:: EXERCISE INSTRUCTIONS ::
Please retype only the lines below that run from the one containing "The height and width of the screenshot is (868, 1389)." through the last line, both included, without altering a word.

:: Stored items ::

-- Opening Marker --

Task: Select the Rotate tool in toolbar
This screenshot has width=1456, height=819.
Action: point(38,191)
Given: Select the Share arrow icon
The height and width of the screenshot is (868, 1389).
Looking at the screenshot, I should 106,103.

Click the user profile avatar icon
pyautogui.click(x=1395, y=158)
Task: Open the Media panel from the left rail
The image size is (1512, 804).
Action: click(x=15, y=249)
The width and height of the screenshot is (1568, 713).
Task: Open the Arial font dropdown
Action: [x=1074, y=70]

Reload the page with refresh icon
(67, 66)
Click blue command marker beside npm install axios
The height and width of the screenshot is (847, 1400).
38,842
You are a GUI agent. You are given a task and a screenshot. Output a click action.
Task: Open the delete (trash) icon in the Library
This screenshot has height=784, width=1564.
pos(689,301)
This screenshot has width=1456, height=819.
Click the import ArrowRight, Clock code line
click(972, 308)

-- Closing Marker --

:: TASK ANSWER ::
The height and width of the screenshot is (868, 1389).
Looking at the screenshot, I should 106,103.

Click the user profile avatar icon
pyautogui.click(x=1395, y=158)
Task: Open the Media panel from the left rail
The image size is (1512, 804).
Action: click(x=15, y=249)
The width and height of the screenshot is (1568, 713).
Task: Open the Arial font dropdown
Action: [x=1074, y=70]

Reload the page with refresh icon
(67, 66)
Click blue command marker beside npm install axios
The height and width of the screenshot is (847, 1400).
38,842
You are a GUI agent. You are given a task and a screenshot. Output a click action.
Task: Open the delete (trash) icon in the Library
This screenshot has height=784, width=1564.
pos(689,301)
This screenshot has width=1456, height=819.
Click the import ArrowRight, Clock code line
click(972, 308)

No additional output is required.